By definition, teaching cannot be top-down because whoever is at the top is not in touch with the students being taught, according to Cornbleth. Meaningful learning cannot be by-the-numbers or standardized either, she argues, because individual and groups of students differ.
“One of the things I find infuriating,” Cornbleth says, “is that many of the people who favor standardized approaches to teaching and learning—the people who talk about being all on the same page, an expression I detest—are often upper middle-class white people who have experienced culturally relevant teaching themselves and, like a fish in water, don’t recognize it.”
As was the case in Cornbleth’s maverick teacher study, certain patterns of teaching success emerged.
“Across the differences among the teachers we hear from here, the students they teach and the schools and communities in which they teach, there are striking similarities,” says Cornbleth.
Among the common practices displayed by those who have mastered “culturally responsive teaching”:
- Getting to know students individually and as a group, and then connecting academic learning with students’ backgrounds and experiences.
- Reorganizing subject matter in the textbook, syllabus or other guidelines to make it more accessible and meaningful to students.
- Viewing problems or constraints as challenges; being a trouble-shooter.

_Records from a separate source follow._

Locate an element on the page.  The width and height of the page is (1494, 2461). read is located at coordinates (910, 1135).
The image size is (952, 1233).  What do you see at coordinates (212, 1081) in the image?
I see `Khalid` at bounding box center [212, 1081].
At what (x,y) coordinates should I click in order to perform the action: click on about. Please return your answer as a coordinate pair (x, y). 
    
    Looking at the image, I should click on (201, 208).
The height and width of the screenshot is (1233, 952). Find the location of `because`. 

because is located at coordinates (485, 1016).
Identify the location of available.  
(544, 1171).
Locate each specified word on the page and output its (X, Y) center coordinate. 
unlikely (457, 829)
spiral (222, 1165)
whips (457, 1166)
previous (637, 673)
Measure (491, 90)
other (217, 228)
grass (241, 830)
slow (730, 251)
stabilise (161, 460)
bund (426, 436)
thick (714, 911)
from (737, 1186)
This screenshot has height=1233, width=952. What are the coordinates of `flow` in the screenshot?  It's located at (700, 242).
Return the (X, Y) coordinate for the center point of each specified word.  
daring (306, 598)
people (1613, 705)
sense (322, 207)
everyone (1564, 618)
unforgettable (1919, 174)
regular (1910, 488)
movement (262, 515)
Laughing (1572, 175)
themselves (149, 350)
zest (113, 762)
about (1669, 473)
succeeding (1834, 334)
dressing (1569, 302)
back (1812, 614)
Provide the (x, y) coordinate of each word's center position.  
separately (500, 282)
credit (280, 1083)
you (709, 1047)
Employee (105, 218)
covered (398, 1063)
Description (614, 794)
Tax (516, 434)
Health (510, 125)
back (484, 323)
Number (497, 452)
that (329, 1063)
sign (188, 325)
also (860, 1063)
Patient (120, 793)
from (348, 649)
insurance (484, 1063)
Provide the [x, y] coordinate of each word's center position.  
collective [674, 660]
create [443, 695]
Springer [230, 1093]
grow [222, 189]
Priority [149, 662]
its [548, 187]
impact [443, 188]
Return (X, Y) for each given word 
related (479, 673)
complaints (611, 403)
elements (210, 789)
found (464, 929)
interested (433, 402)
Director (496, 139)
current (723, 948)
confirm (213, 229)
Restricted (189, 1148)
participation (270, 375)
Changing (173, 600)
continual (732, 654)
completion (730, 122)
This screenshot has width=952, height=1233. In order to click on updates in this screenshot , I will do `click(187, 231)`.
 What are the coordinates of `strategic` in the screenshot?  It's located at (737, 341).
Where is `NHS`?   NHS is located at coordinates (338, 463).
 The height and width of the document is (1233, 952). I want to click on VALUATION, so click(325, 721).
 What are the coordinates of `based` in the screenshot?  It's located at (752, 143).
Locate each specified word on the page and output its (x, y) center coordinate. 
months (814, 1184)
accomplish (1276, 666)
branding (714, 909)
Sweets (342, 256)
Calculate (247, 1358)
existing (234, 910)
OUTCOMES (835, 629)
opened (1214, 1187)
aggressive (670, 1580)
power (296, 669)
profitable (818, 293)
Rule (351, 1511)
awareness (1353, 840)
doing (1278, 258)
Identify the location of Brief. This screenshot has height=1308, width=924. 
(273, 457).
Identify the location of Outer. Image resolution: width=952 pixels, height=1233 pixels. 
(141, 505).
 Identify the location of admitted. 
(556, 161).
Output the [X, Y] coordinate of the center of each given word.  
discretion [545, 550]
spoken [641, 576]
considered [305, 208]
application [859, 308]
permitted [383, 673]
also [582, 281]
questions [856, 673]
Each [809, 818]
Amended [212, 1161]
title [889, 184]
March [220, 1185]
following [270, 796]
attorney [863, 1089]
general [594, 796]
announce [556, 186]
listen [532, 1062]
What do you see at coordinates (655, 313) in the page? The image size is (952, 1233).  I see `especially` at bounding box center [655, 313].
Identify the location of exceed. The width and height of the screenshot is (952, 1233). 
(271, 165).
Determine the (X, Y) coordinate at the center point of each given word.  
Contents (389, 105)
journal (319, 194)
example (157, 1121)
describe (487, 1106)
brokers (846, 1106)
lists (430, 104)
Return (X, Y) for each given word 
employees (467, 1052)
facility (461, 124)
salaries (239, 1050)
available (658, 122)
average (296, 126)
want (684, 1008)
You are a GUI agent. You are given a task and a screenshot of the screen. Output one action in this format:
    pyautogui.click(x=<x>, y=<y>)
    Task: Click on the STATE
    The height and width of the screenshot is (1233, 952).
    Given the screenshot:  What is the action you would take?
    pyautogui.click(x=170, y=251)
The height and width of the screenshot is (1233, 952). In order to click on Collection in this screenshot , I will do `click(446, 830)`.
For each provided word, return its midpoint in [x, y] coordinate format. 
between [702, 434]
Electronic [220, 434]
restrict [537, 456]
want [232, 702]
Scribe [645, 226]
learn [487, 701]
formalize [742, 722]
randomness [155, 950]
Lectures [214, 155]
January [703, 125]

The five Western New York teachers, all of whom write about their successful teaching, are Stephen Stiller, a teacher, new-teacher mentor, curriculum lead teacher and math department chair at East High School in Buffalo; Eric Mohammed, a social studies teacher and colleague of Stiller’s at East High School; Regina Forni, a retired secondary-school English teacher who taught grades 7-12 in several Buffalo and suburban schools for 31 years; Frank DiLeo, the English department chair at City Honors School who previously taught English at Frank A. Sedita School #38, both in Buffalo; and Joanne Rickard-Weinholtz, the culture teacher at the Tuscarora Indian Elementary School within the territories of the Tuscarora Nation.